##### Given information
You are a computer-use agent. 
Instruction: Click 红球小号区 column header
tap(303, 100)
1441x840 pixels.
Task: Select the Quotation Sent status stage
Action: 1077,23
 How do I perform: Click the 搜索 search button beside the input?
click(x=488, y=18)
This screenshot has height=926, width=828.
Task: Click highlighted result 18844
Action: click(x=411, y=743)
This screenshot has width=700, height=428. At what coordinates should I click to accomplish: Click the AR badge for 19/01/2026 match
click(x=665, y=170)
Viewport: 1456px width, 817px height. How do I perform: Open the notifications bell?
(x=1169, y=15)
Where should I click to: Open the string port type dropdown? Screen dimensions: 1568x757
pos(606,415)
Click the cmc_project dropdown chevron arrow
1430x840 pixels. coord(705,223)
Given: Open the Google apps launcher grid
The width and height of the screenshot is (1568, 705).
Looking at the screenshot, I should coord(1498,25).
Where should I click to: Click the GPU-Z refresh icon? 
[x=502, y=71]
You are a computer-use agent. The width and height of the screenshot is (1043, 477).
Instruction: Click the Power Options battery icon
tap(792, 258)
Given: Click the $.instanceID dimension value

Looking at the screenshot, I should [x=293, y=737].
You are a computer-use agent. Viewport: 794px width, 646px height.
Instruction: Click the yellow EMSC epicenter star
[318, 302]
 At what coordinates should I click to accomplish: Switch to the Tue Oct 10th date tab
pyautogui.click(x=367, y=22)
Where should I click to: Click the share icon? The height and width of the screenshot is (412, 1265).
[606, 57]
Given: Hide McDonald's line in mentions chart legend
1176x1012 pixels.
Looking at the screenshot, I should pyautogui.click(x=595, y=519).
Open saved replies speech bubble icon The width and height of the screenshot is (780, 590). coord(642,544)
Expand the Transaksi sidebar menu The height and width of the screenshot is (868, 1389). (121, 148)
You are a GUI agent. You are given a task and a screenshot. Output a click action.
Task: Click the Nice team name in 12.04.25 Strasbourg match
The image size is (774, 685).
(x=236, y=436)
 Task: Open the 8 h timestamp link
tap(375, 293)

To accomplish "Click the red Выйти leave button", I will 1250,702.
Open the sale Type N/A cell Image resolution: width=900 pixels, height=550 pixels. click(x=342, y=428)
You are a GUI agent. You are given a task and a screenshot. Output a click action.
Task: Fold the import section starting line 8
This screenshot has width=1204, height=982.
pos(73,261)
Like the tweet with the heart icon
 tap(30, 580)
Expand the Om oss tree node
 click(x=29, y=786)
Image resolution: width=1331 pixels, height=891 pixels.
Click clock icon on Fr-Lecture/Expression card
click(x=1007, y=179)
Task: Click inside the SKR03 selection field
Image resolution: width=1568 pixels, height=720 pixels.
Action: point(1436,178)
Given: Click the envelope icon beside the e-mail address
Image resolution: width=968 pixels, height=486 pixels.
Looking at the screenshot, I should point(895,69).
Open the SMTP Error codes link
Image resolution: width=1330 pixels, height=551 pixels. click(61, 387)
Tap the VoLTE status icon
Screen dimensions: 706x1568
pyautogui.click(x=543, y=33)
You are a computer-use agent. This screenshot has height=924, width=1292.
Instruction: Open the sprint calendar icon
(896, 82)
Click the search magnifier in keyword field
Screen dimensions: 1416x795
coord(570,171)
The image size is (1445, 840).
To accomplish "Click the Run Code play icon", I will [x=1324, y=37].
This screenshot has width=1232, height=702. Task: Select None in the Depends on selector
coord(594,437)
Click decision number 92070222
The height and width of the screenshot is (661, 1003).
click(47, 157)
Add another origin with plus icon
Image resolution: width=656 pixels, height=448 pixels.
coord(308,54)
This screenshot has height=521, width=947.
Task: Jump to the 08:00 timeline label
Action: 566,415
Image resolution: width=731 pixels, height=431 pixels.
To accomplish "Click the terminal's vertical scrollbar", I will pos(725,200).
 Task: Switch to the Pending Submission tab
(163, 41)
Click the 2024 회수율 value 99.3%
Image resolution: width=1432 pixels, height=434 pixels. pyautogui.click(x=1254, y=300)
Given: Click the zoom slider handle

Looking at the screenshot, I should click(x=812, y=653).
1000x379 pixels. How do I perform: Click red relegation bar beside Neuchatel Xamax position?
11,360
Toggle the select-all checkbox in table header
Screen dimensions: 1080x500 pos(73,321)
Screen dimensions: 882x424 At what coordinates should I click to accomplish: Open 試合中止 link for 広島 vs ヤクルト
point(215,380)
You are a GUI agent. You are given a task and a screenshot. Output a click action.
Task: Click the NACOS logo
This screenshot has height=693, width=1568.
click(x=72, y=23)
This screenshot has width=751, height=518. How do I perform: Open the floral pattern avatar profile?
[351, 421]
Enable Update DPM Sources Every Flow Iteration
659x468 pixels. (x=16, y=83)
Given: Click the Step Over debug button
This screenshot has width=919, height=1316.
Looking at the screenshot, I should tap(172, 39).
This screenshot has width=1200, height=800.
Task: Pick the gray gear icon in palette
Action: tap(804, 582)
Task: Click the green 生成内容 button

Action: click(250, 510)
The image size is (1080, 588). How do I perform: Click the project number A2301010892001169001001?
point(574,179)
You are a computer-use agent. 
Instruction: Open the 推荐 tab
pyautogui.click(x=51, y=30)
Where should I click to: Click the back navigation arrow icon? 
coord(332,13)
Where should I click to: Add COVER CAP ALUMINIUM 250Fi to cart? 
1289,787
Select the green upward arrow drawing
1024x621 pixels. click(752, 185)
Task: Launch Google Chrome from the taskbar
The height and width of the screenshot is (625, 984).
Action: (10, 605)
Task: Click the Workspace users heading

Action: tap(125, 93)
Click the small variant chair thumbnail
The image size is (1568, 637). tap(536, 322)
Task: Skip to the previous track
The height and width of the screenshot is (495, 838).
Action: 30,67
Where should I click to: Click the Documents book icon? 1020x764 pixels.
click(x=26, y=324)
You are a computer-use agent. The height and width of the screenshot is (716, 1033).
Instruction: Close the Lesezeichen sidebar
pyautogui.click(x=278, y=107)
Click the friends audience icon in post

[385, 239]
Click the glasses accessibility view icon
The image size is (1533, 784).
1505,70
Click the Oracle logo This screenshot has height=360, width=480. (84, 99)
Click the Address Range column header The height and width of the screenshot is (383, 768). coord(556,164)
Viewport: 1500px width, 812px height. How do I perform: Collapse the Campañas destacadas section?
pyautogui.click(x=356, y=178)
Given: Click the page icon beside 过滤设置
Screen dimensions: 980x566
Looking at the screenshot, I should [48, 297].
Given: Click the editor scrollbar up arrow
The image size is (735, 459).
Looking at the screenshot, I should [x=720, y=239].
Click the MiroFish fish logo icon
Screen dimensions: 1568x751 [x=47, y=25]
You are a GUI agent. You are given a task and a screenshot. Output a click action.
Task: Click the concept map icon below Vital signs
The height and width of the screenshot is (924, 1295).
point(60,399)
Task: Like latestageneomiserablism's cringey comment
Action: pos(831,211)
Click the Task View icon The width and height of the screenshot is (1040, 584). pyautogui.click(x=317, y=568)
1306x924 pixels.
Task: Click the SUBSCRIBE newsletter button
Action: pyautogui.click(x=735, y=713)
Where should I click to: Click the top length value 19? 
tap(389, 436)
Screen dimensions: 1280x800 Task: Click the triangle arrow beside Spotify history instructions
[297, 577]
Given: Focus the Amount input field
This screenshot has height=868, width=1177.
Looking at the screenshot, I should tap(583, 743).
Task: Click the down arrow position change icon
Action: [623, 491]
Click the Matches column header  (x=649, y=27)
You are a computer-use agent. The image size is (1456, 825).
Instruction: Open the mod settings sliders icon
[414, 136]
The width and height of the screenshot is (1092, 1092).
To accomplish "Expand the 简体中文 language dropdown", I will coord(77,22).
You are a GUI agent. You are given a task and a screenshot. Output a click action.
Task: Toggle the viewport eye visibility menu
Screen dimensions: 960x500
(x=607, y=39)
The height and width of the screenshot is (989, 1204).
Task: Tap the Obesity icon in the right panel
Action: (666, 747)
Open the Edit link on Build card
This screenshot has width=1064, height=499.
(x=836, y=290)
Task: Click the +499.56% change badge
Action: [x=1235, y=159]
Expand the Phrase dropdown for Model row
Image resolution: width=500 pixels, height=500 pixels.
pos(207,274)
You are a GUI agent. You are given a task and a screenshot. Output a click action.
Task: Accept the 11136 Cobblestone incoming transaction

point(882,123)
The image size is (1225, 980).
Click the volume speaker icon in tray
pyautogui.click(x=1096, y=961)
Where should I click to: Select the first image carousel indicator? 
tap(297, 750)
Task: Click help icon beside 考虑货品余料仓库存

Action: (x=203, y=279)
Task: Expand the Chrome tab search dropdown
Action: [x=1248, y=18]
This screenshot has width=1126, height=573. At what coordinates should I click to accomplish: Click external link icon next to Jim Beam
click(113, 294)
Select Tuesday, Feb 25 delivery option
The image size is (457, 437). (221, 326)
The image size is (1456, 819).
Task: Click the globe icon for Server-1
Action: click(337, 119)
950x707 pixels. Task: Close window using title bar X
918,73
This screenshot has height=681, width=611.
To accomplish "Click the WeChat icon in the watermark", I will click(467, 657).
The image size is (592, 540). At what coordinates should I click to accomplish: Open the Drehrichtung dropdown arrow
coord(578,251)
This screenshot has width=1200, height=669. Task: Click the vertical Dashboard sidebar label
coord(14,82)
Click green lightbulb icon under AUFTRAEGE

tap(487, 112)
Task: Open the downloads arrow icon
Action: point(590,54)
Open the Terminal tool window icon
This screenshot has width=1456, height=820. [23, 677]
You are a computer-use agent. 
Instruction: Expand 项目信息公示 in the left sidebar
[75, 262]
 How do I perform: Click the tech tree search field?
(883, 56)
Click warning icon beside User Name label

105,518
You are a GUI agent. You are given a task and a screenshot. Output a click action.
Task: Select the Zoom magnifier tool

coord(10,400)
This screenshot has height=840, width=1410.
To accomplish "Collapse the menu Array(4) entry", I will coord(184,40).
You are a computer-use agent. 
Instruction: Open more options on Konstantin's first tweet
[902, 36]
##########
**Your instructions**
Write out each line of the data that holds the string "scrollbar".

**Response below**
To accomplish "Click the terminal's vertical scrollbar", I will pos(725,200).
Given: Click the editor scrollbar up arrow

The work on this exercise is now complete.